Still, this is not to detract from the seminal value of Verma's book on the 1965 war, during which the junior officers and men of the Indian armed forces acquitted themselves admirably despite the on-the-fly reorganisation of the forces, lack of intelligence, obsolete equipment, and lacklustre military leadership at a cost of 12,714 casualties, out of which 2,763 were killed, 8,444 wounded and 1,507 missing.
"In 1965, most army units were either being reorganized or had just been raised. They were hurriedly pushed into combat, sometimes with unfamiliar equipment. Quite a few decisions taken by the then Chief, General J.N. Chaudhury, the Western Army Commander, Lt Gen Harbakhsh Singh, and the 11 Corps Commander, Lt Gen Joginder Dhillon, defy conventional wisdom. Deploying 4 Mountain Division in Khemkaran where the main Pakistani armoured thrust was expected...1 Corps was also raised and pushed into combat. 14 Infantry Division was still being raised... quite a long list," he explained.
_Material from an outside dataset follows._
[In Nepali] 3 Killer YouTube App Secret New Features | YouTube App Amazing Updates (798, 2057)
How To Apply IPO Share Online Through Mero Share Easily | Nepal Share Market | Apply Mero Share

In 1965, while India was still licking its wounds from the disastrous 1962 war, the belligerent Pakistanis attempted to wrest Kashmir from India. To test the waters, they launched their first military probes into the Rann of Kutch between February and May; India responded. By the end of July, India gave in to the dictates of the UN and stood down the troops it had mobilized in the Punjab and Kargil sectors in response to the Rann of Kutch skirmishes. Pakistan then launched its masterstroke -- Operation Gibraltar -- in Kashmir in August. Nearly 12,000 trained mujahids were covertly deployed in multiple groups, each named after historical plunderers of the subcontinent. Confident that they had superior armour (M-47 and M-48 Patton tanks), better fighter planes (F-86 Sabres and F-104 Starfighters), and better submarines (Daphnes) than India, the Pakistanis expected that in the event of an expanded war, the Indians would collapse just as they had against China in NEFA three years previously. However, India repulsed the attack and cut off the entry and exit points into the Kashmir Valley by capturing the Haji Pir Bulge.
Operation Gibraltar fizzled out. Pakistan then launched Operation Grand Slam in September 1965 in Chhamb and Jaurian. The resultant Indian counter-attack saw the focus shift to various other sectors -- Lahore, Barki, Kasur (Khem Karan), Fazilka, Sialkot, and Barmer -- on the international border. With the two air forces getting involved almost immediately, the armed skirmishes turned into a full-scale war.
Much territory was gained -- but returned after the Tashkent Agreement and hence the stalemate.
To return to the present: has India boxed itself into a corner with the QUAD agreement that effectively limits its negotiating space with China on the boundary dispute?
"World War III, for all we know, may have already begun at the end of 2019 (when the pandemic first emerged)," Verma said.
"The struggle for a new World Order has been going on for quite some time and while all eyes at the time were on Taiwan and the South China Sea, the fight is across various genres and is being fought on various continents -- East Africa, South Asia, frankly even on North American soil.
"QUAD is fine up to a point but India, despite its actual land proximity and dominating position in the Indian Ocean, is a junior partner to the US. Historically, no one, absolutely no one, has ever got into bed with the Yanks without getting sold down the river. In any case, India has to eventually walk alone–fall back on Tagore's famous poem -- Ekla Chalo Re! Just make sure you carry a big stick... that's all," Verma concluded.